• TASK DESCRIPTION:
Copy out the data word for word, everything from the line containing "Given: Open the" down to the line containing "Action: pos(196,408)", both lines included. Leave the pictures out of your answer.

• RECORDS PROVIDED:
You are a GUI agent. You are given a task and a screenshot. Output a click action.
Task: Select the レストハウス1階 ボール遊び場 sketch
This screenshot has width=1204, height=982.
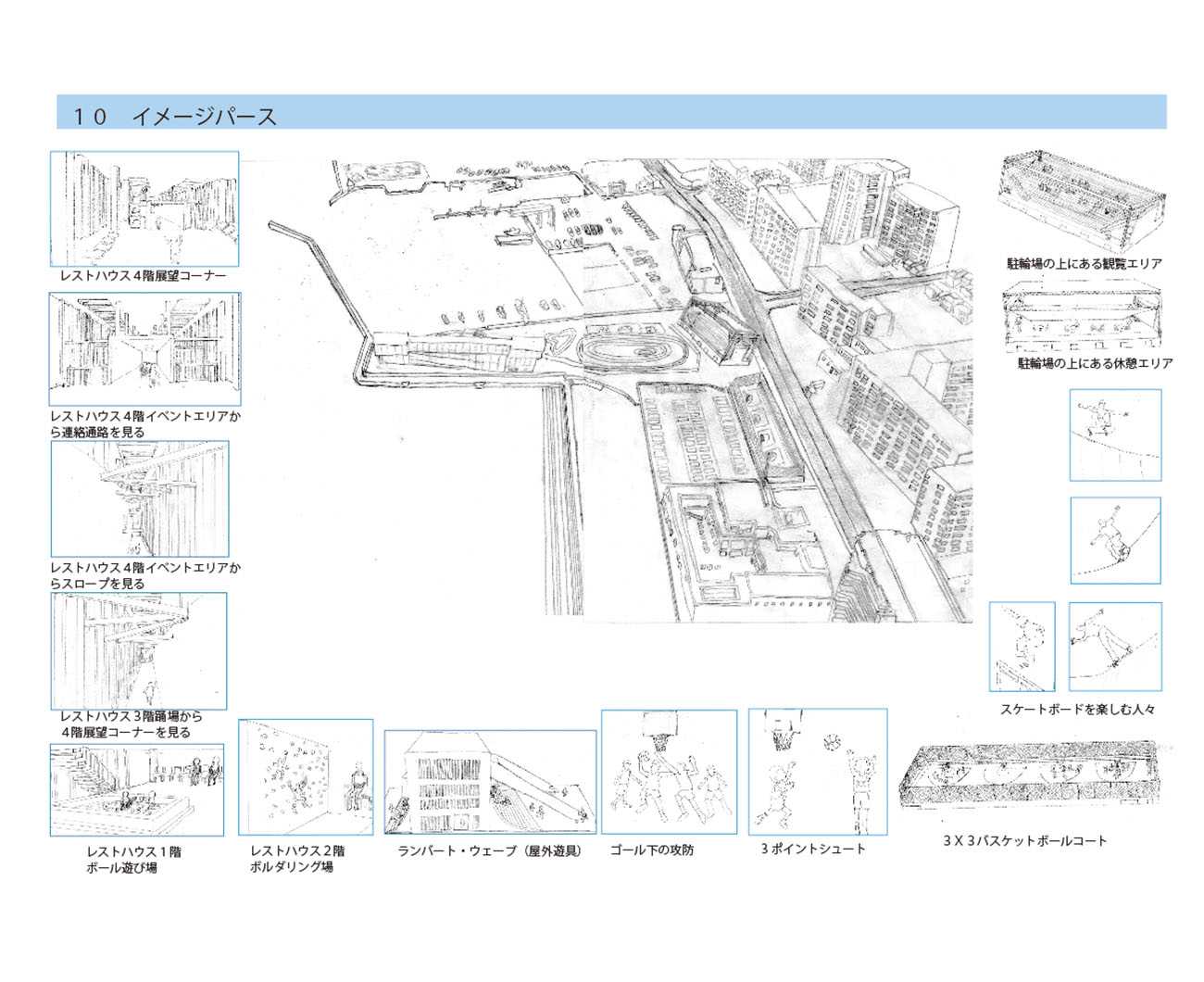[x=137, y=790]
---
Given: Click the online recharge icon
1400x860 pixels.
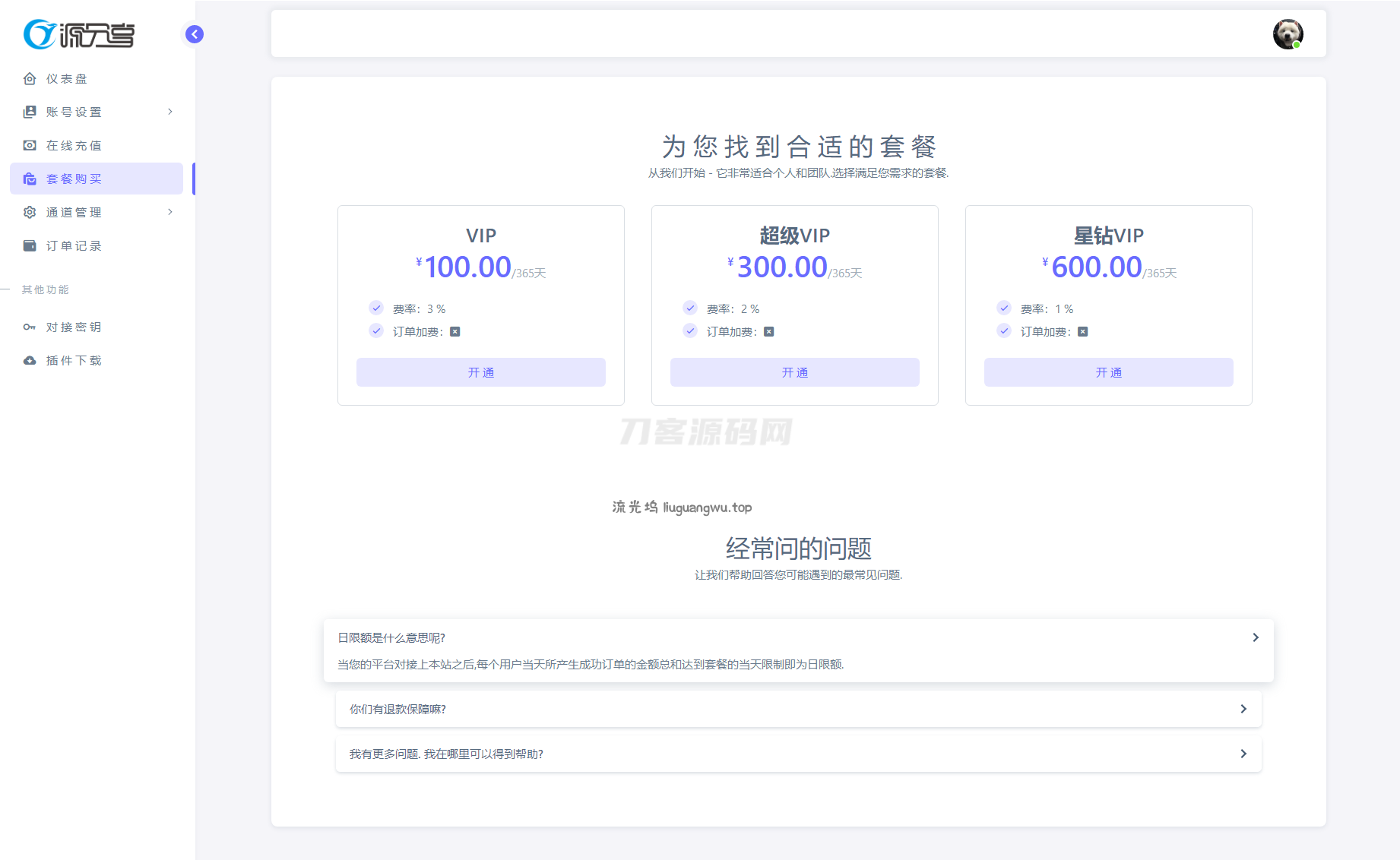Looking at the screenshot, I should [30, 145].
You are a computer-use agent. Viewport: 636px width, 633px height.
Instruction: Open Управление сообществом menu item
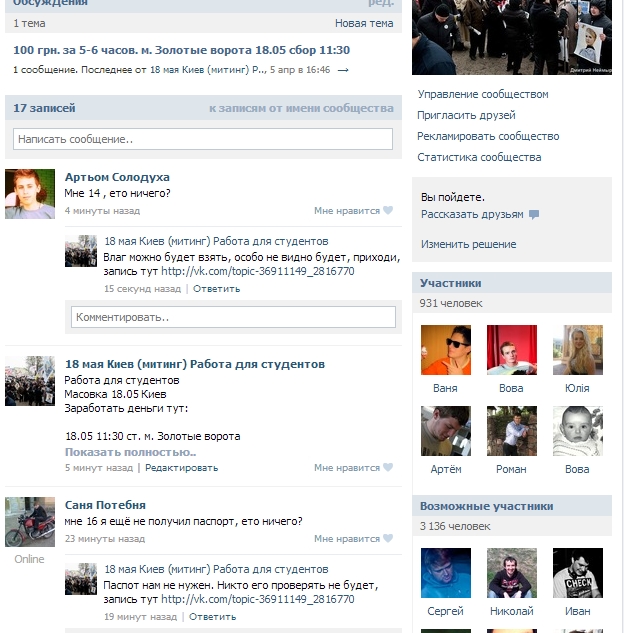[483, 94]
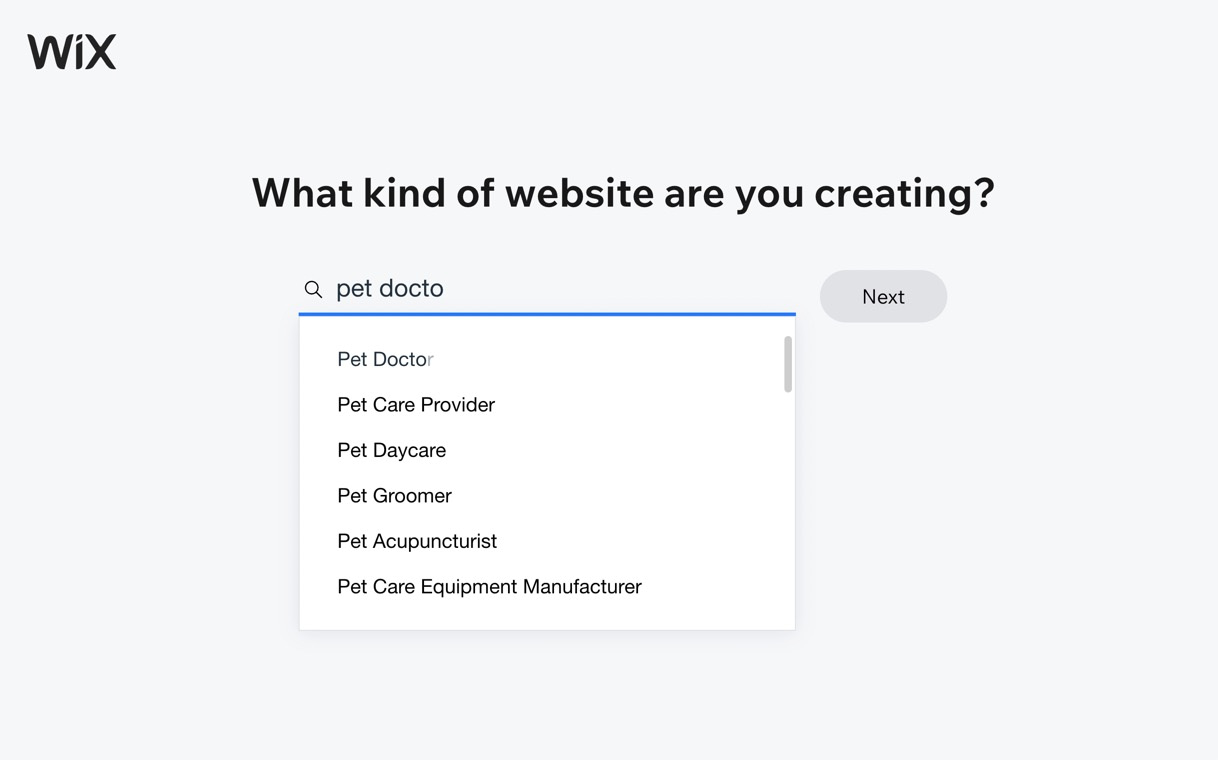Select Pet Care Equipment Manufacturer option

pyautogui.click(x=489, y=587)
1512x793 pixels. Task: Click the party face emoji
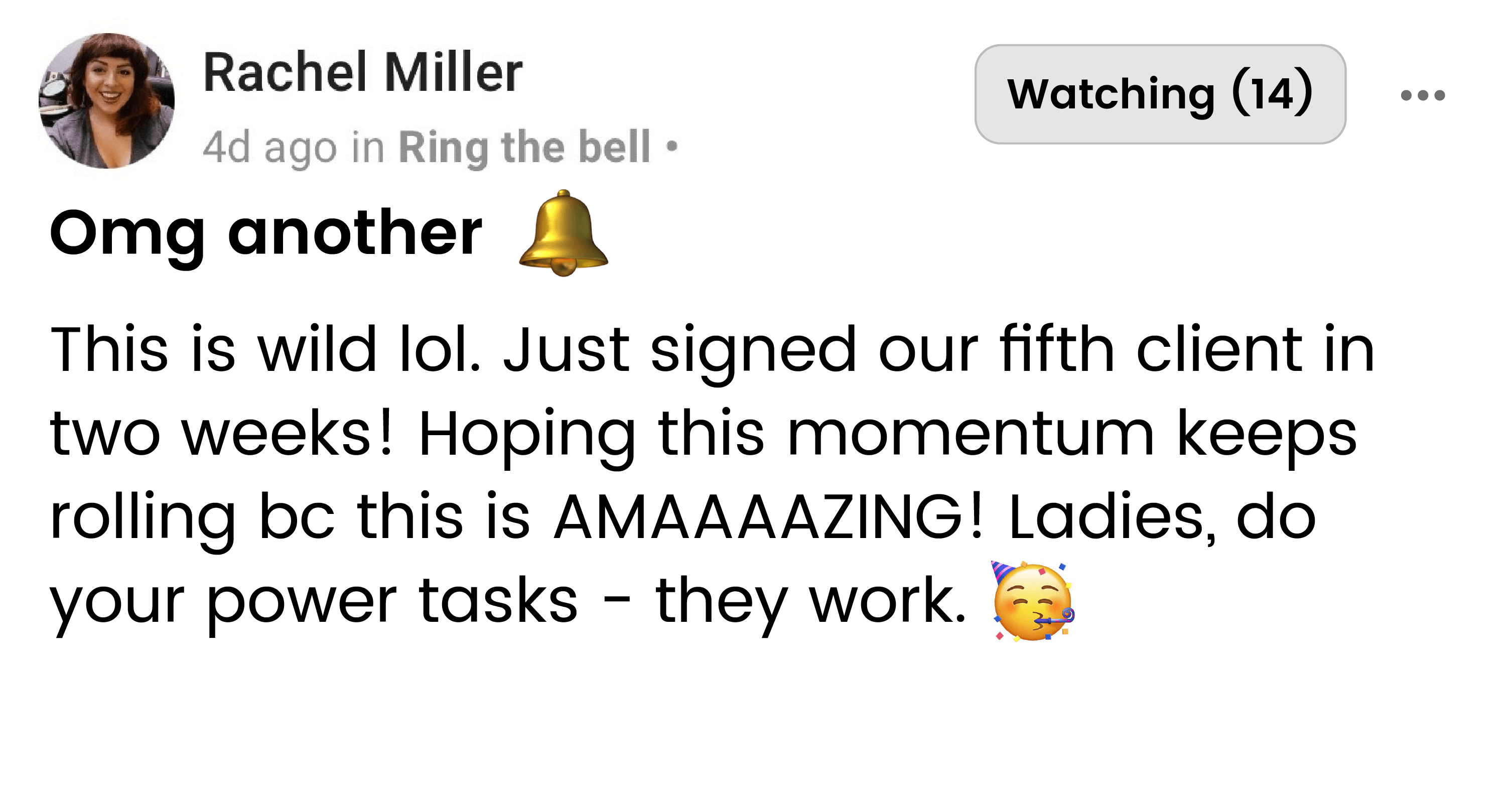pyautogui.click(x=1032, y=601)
* * *
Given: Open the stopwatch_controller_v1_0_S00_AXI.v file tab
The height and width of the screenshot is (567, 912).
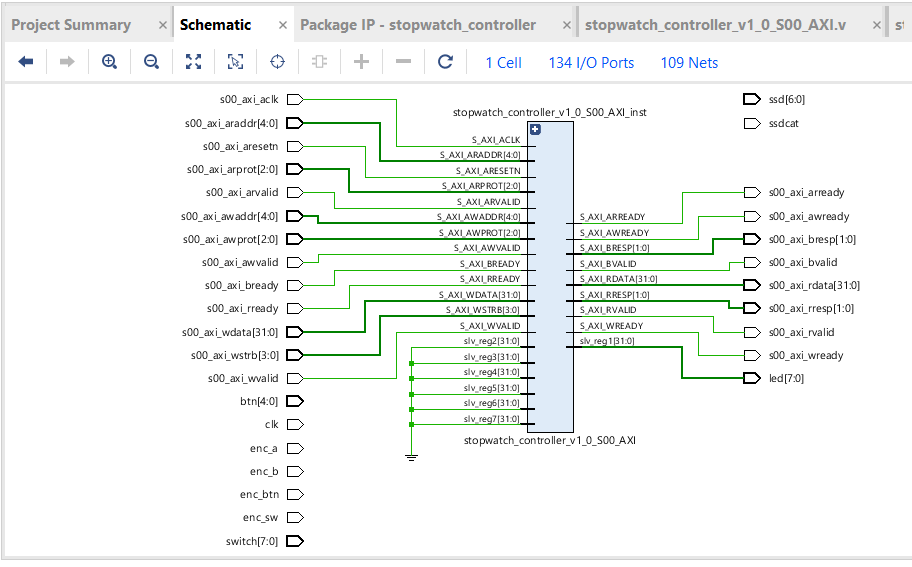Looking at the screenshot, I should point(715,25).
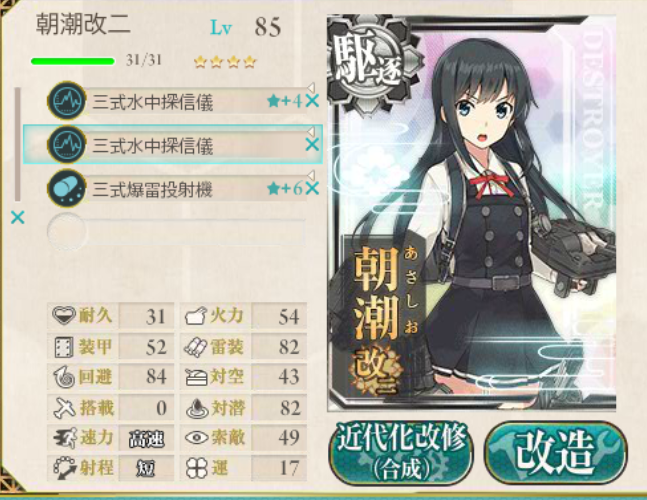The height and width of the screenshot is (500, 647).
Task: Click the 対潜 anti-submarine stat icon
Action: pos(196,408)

• WRITTEN REPLY:
Given: Open the stopwatch_controller_v1_0_S00_AXI.v file tab
The height and width of the screenshot is (567, 912).
Looking at the screenshot, I should point(715,25).
The height and width of the screenshot is (500, 647).
Task: Click the 対潜 anti-submarine stat icon
Action: pos(196,408)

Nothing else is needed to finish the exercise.